Activity
Repeat every record below exactly as written.

((

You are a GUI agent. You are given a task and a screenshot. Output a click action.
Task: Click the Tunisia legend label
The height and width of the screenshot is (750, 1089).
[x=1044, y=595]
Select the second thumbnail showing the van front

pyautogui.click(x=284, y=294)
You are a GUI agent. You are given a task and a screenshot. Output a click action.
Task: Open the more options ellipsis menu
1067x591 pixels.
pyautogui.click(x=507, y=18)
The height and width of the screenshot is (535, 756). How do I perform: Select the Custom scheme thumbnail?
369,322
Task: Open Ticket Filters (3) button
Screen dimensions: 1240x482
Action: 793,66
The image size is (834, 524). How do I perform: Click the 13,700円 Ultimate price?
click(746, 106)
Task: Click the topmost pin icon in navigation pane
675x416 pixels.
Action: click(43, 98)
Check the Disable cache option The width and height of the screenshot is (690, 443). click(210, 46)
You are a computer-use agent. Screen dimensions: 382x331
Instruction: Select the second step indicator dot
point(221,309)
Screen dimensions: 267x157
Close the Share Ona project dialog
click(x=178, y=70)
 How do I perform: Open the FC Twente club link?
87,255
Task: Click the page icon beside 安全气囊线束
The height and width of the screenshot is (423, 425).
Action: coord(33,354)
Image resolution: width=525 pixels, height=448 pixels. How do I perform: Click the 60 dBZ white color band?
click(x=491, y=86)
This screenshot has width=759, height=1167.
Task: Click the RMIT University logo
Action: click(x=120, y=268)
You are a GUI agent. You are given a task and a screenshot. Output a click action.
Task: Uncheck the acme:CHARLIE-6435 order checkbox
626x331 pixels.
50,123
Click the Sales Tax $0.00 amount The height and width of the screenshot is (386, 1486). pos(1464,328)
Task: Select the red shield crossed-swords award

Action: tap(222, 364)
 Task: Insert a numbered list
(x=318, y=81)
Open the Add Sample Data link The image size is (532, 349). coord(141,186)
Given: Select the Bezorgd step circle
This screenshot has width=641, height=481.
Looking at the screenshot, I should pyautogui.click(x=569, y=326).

))

Expected answer
You are a GUI agent. You are given a task and a screenshot. Output a click action.
Task: Click the Tunisia legend label
The height and width of the screenshot is (750, 1089).
[x=1044, y=595]
Select the second thumbnail showing the van front

pyautogui.click(x=284, y=294)
You are a GUI agent. You are given a task and a screenshot. Output a click action.
Task: Open the more options ellipsis menu
1067x591 pixels.
pyautogui.click(x=507, y=18)
The height and width of the screenshot is (535, 756). How do I perform: Select the Custom scheme thumbnail?
369,322
Task: Open Ticket Filters (3) button
Screen dimensions: 1240x482
Action: 793,66
The image size is (834, 524). How do I perform: Click the 13,700円 Ultimate price?
click(746, 106)
Task: Click the topmost pin icon in navigation pane
675x416 pixels.
Action: click(43, 98)
Check the Disable cache option The width and height of the screenshot is (690, 443). click(210, 46)
You are a computer-use agent. Screen dimensions: 382x331
Instruction: Select the second step indicator dot
point(221,309)
Screen dimensions: 267x157
Close the Share Ona project dialog
click(x=178, y=70)
 How do I perform: Open the FC Twente club link?
87,255
Task: Click the page icon beside 安全气囊线束
The height and width of the screenshot is (423, 425).
Action: coord(33,354)
Image resolution: width=525 pixels, height=448 pixels. How do I perform: Click the 60 dBZ white color band?
click(x=491, y=86)
This screenshot has width=759, height=1167.
Task: Click the RMIT University logo
Action: click(x=120, y=268)
You are a GUI agent. You are given a task and a screenshot. Output a click action.
Task: Uncheck the acme:CHARLIE-6435 order checkbox
626x331 pixels.
50,123
Click the Sales Tax $0.00 amount The height and width of the screenshot is (386, 1486). pos(1464,328)
Task: Select the red shield crossed-swords award

Action: tap(222, 364)
 Task: Insert a numbered list
(x=318, y=81)
Open the Add Sample Data link The image size is (532, 349). coord(141,186)
Given: Select the Bezorgd step circle
This screenshot has width=641, height=481.
Looking at the screenshot, I should pyautogui.click(x=569, y=326).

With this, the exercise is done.